Co więcej, książka komplikuje pojęcie prawdziwego opowiadania historii poprzez powieść, którą rzekomo napisała Laura – Ślepy zabójca. Ta powieść w powieści Atwood, nosząca ten sam tytuł, jest roman-à-clef[1], a więc odzwierciedla rzeczywistość (przynajmniej tę przedstawioną w głównej narracji) w zakodowany sposób. Ukazuje się we fragmentach przeplatanych z główną opowieścią, co zmusza czytelnika do uważnej lektury i interpretowania powiązań między wydarzeniami przedstawionymi w książce Laury a wydarzeniami z historii Iris. Na przykład fakt, że powieść Laury opowiada o potajemnym romansie bogatej kobiety z politycznym radykałem i pisarzem science fiction, sugeruje, że Laura sama była w związku z prawdziwym Alexem Thomasem, który wyraźnie przypomina bezimiennego bohatera powieści. Jednak z czasem pojawiają się wskazówki, że Ślepy zabójca wcale nie został napisany przez Laurę, lecz przez Iris. To z kolei oznacza, że to Iris – a nie jej siostra – miała romans. W ten sposób Atwood pokazuje, że choć narracja może podsuwać tropy prowadzące ku prawdzie, to tropy te bywają fałszywe, wprowadzające w błąd lub podatne na błędną interpretację.

Jednocześnie powieść nie ogranicza się do sugestii, że to nieodłączna subiektywność opowiadania historii zaciemnia pełną prawdę. Kiedy Iris wyjawia, że to ona, a nie Laura, jest rzeczywistą autorką Ślepego zabójcy, podkreśla, że nie oznacza to, iż siostra nie miała w tym żadnego udziału: „Ale jeśli głębiej pomyśleć, po prostu oddawałam sprawiedliwość, bo nie mogę powiedzieć, że Laura nie napisała ani słowa. Praktycznie nie, ale w innym sensie – tym, co Laura nazwałaby sensem duchowym – można powiedzieć, że była współautorką”. Ostatnie zdanie tego cytatu wskazuje, że opowieści żyją własnym życiem, nawet jeśli powstają z pamięci i wyobraźni jednostki. Zarówno Iris, jak i Laura uczestniczyły w tworzeniu Ślepego zabójcy, ponieważ obie doświadczyły wydarzeń, które zainspirowały powieść. Brak cudzysłowów w głównej narracji dodatkowo wzmacnia tę ideę – często nie jest jasne, czyj punkt widzenia jest wyrażany. Iris może być formalną autorką powieści (i powieści w powieści), z którą obcuje czytelnik, ale nie oznacza to, że napisała ją całkowicie sama. Prawda nie jawi się więc jako jedna, obiektywna rzeczywistość, lecz jako tkanina utkana z wielu subiektywnych głosów i doświadczeń.

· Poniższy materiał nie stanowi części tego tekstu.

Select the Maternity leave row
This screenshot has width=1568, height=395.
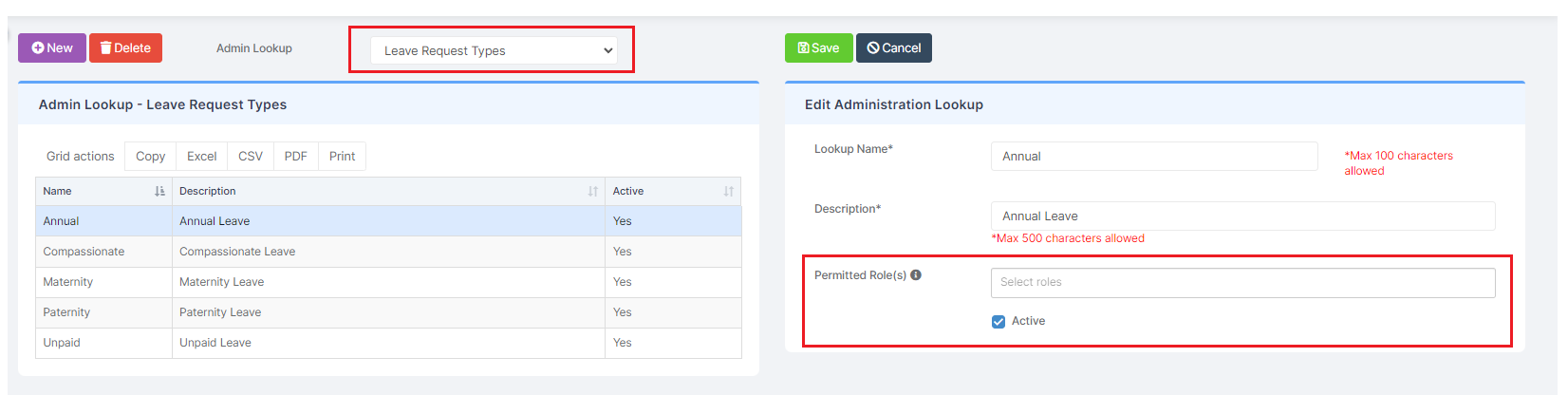coord(388,282)
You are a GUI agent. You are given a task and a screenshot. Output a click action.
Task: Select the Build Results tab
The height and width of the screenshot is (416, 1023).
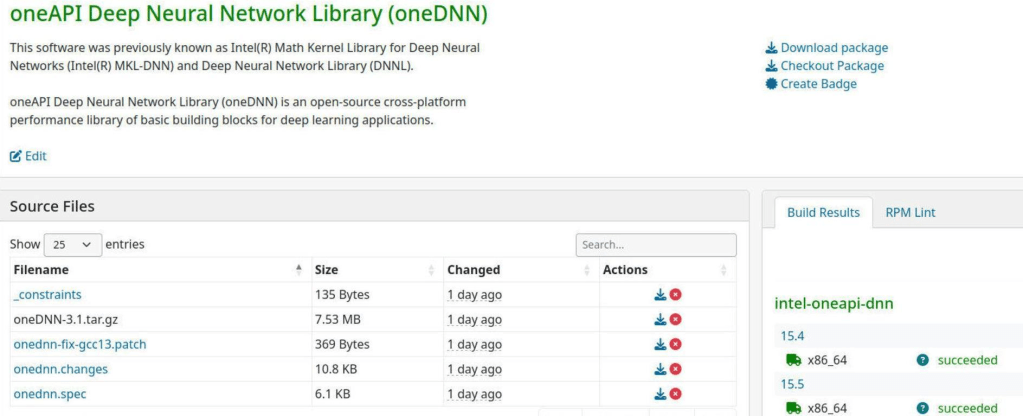[x=823, y=212]
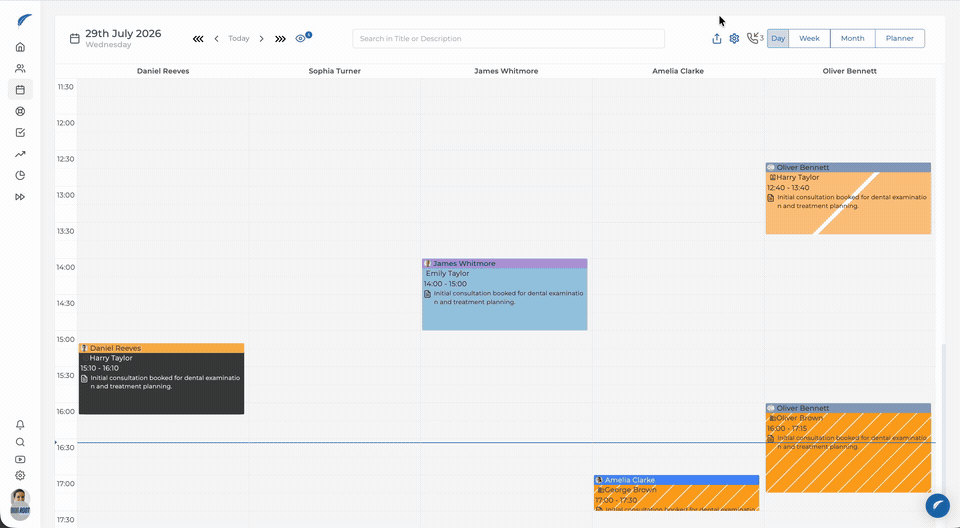Open the Contacts people icon in sidebar

coord(20,69)
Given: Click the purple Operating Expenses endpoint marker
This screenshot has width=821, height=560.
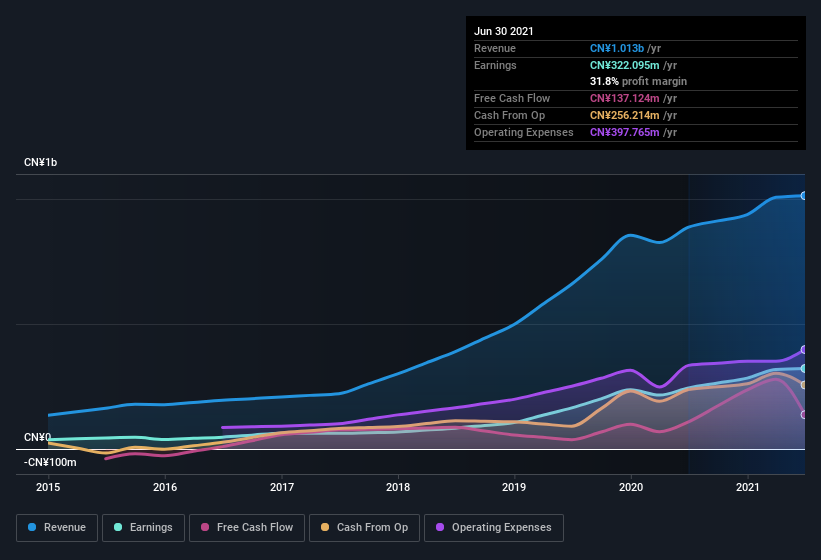Looking at the screenshot, I should (803, 350).
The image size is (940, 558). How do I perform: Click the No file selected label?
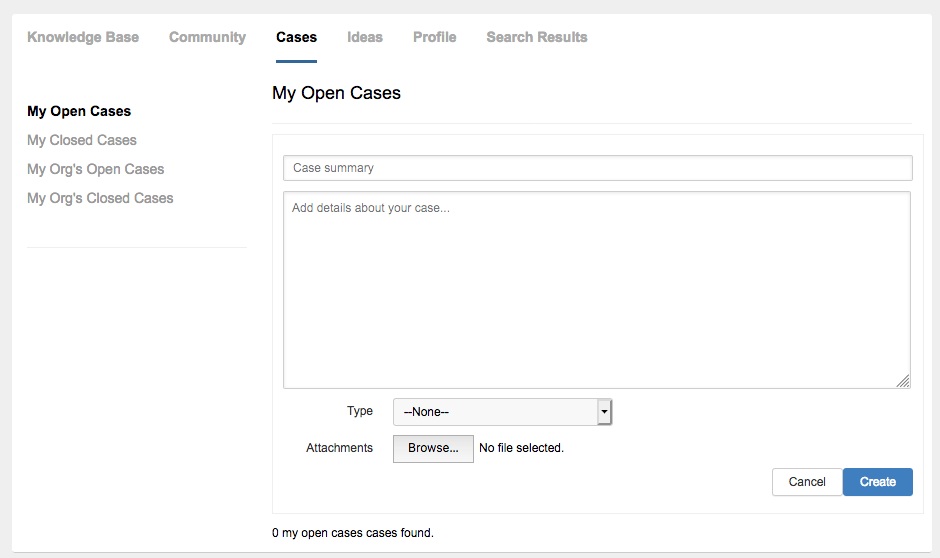click(522, 448)
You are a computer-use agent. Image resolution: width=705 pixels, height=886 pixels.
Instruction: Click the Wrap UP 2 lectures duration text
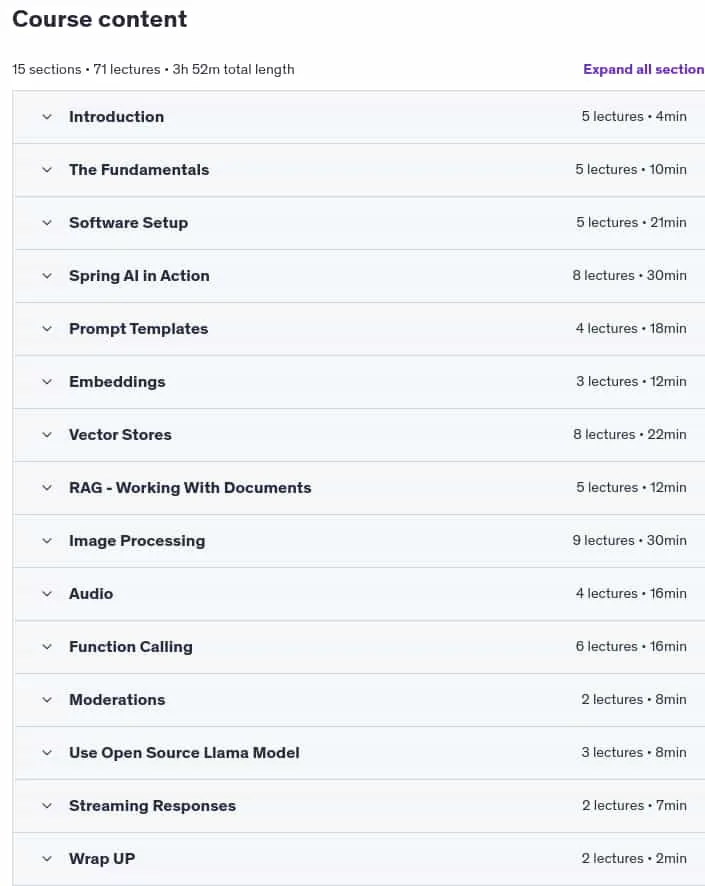click(x=634, y=859)
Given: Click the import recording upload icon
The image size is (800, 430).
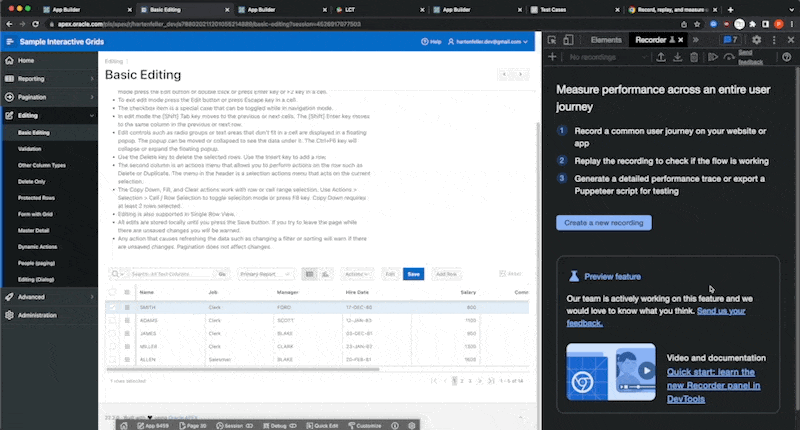Looking at the screenshot, I should tap(662, 57).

Atwood rozwija tę koncepcję jeszcze dalej, sugerując, że subiektywność sama w sobie może stanowić formę prawdy, nawet jeśli jest zawodna – tak jak w przypadku wspomnień Iris. W tym samym fragmencie, w którym bohaterka ujawnia autorstwo Ślepego zabójcy, pisze: „Nie myślałam o tym, co robię, jako o pisaniu – po prostu zapisywaniu. To, co zapamiętałam, a także to, co sobie wyobraziłam, to też jest prawda”. Uznając za „prawdę” zarówno wspomnienia, jak i wyobraźnię, Iris zachęca czytelnika do odrzucenia przekonania, że istnieje jedna stała i obiektywna prawda. Zamiast tego Atwood proponuje wizję prawdy jako wielowarstwowej konstrukcji, złożonej z różnych, nierzadko sprzecznych relacji i interpretacji.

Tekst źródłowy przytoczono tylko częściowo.